§ **ACTION ITEM**
All the lines below should be set down exactly, with no picture carried into the copy.

┄┄┄┄┄┄┄┄┄┄

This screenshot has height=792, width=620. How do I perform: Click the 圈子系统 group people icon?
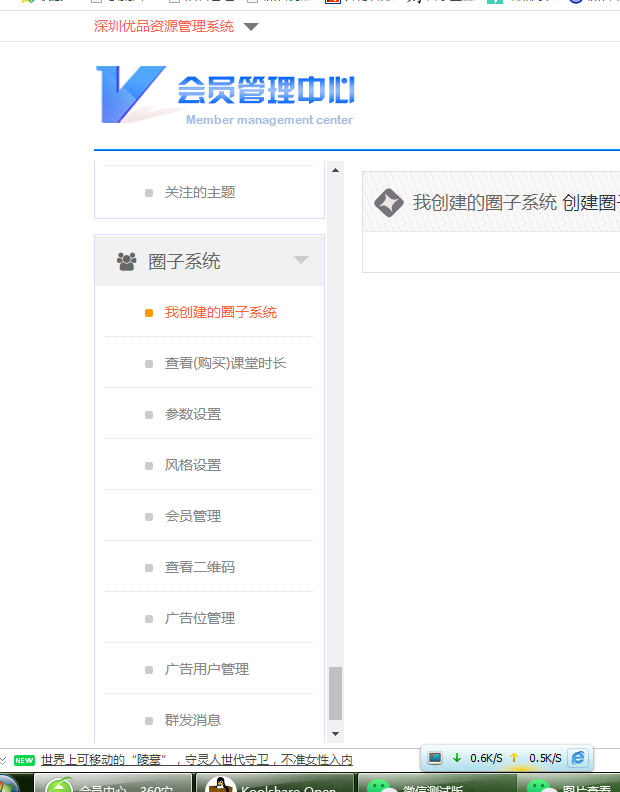[x=126, y=262]
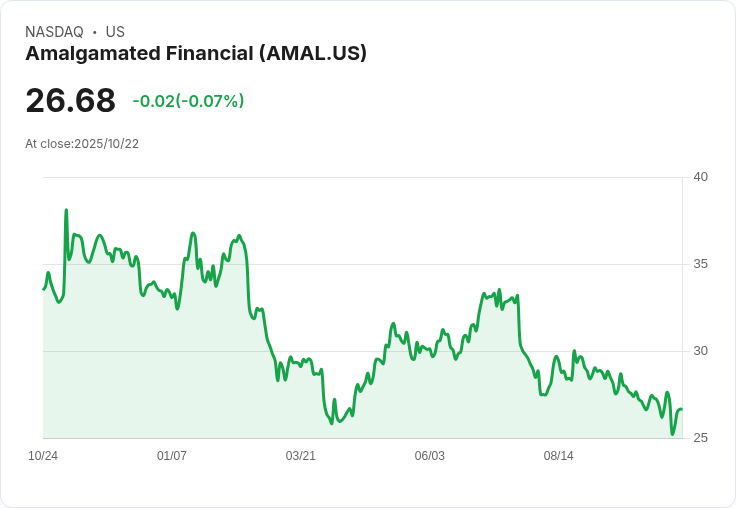This screenshot has height=508, width=736.
Task: Click the 25 price axis label
Action: pyautogui.click(x=701, y=438)
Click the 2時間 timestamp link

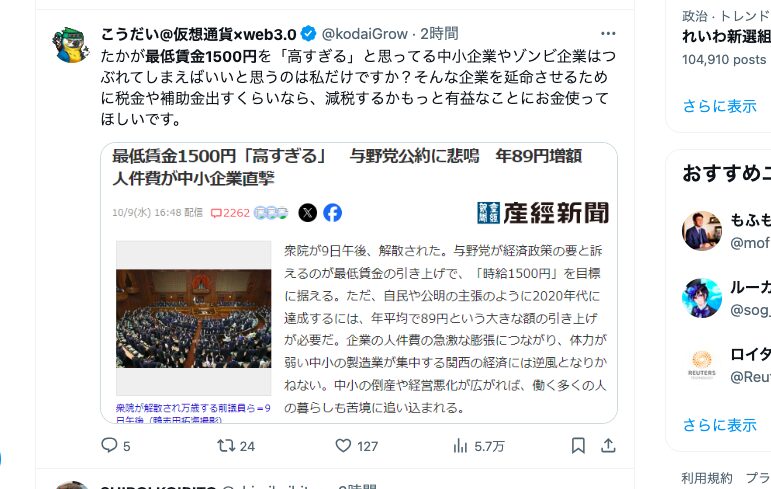(x=439, y=34)
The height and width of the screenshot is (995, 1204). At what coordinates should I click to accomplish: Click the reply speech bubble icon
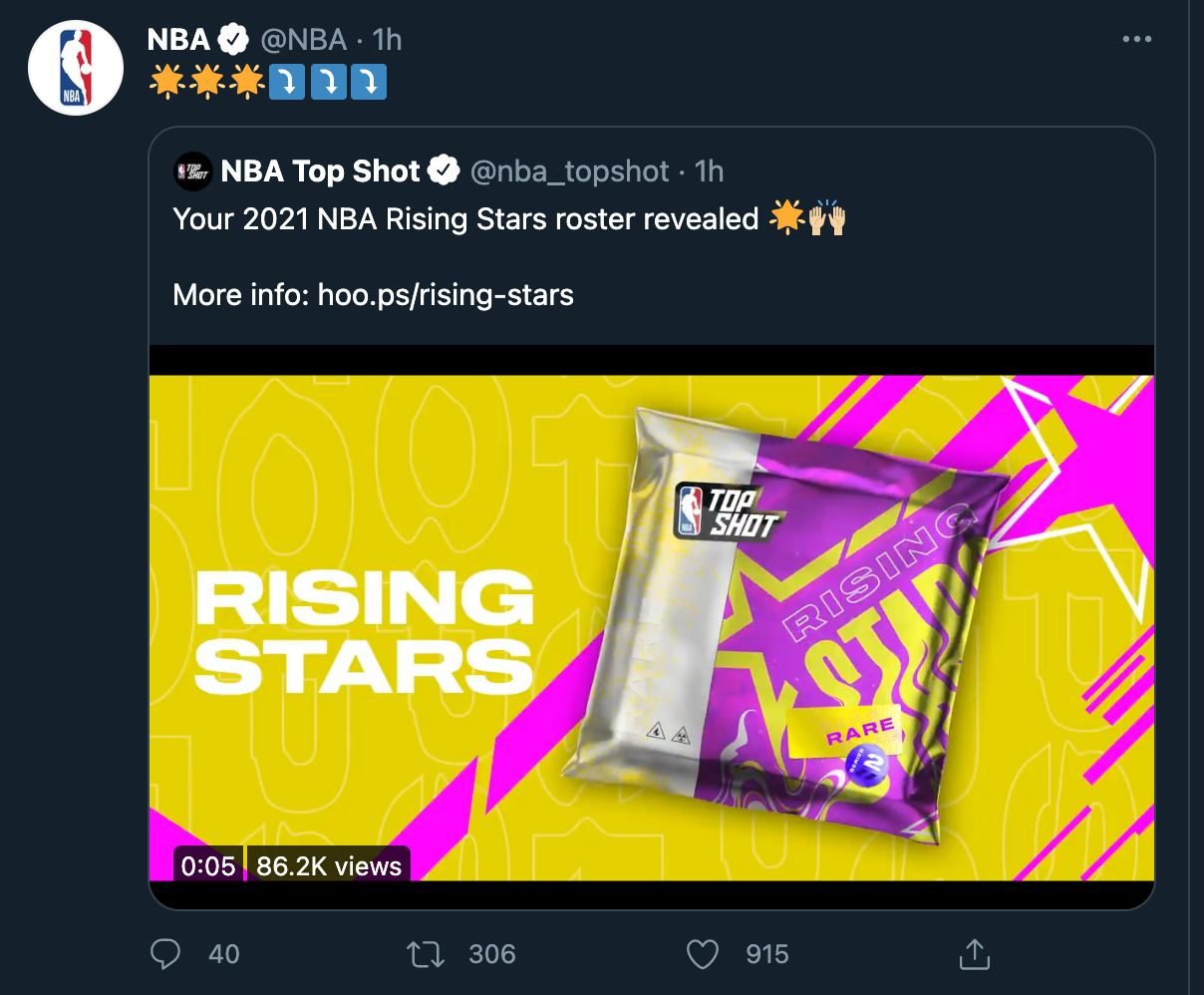(x=163, y=954)
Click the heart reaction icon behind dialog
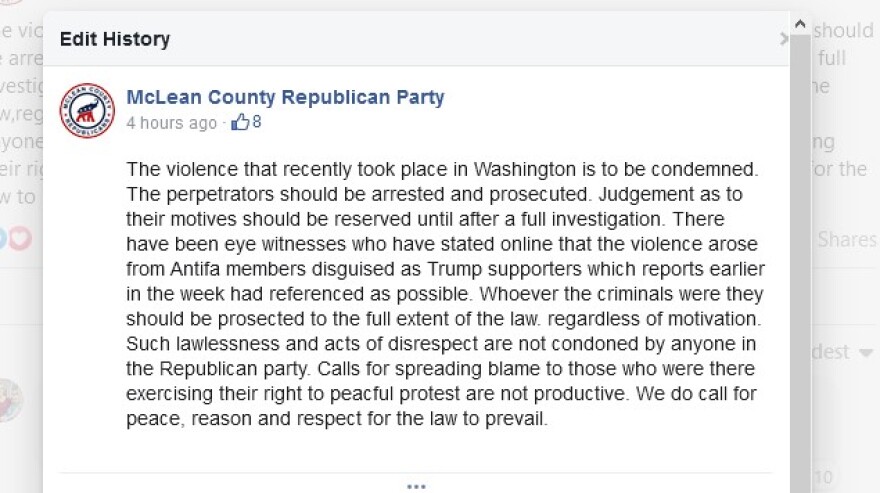880x493 pixels. tap(20, 238)
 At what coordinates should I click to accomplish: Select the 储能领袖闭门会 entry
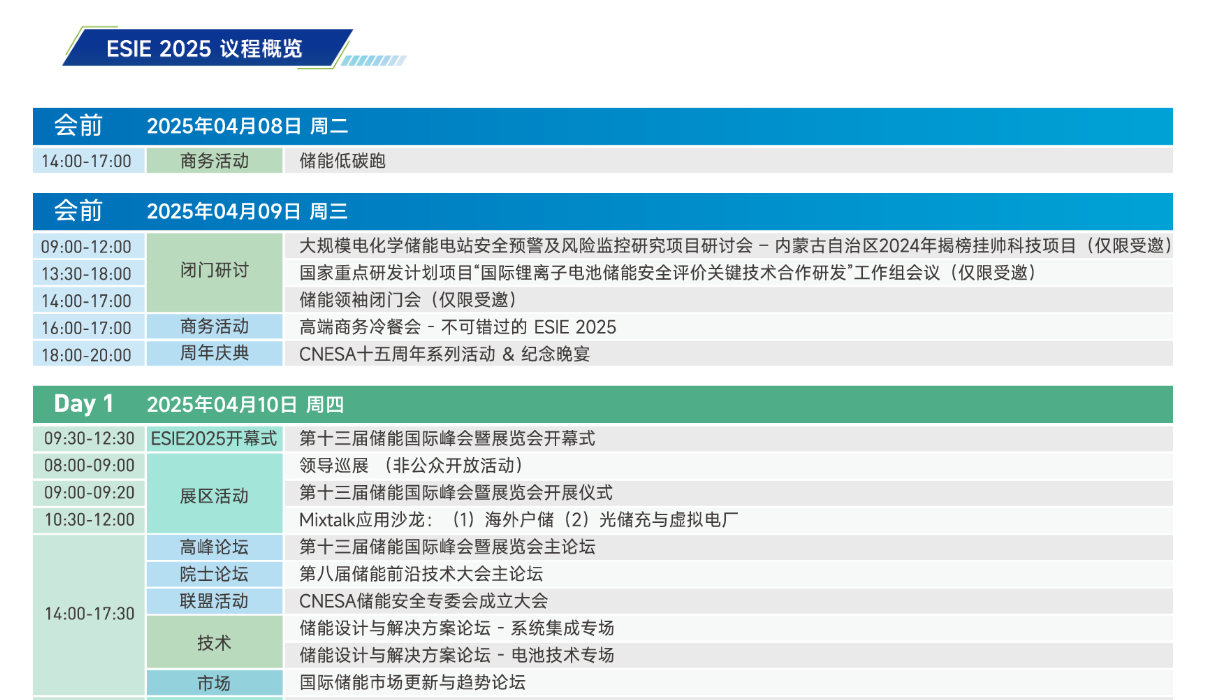pyautogui.click(x=408, y=299)
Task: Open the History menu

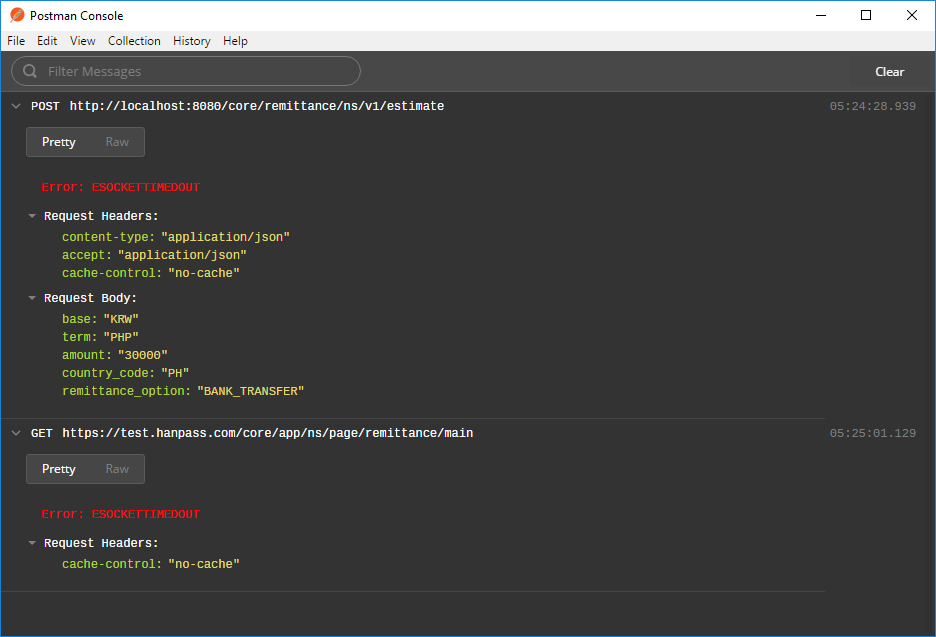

┄┄┄┄┄┄┄┄┄┄

§ **RESULT**
This screenshot has height=792, width=620. How do I perform: Click the 圈子系统 group people icon?
[x=126, y=262]
This screenshot has height=508, width=736.
Task: Click the 25 price axis label
Action: pyautogui.click(x=701, y=438)
Click the 2時間 timestamp link

(x=439, y=34)
The height and width of the screenshot is (995, 1204). At what coordinates should I click to accomplish: Click the reply speech bubble icon
(x=163, y=954)
Click the heart reaction icon behind dialog
880x493 pixels. tap(20, 238)
 At what coordinates should I click to accomplish: Select the 储能领袖闭门会 entry
pyautogui.click(x=408, y=299)
Task: Open the History menu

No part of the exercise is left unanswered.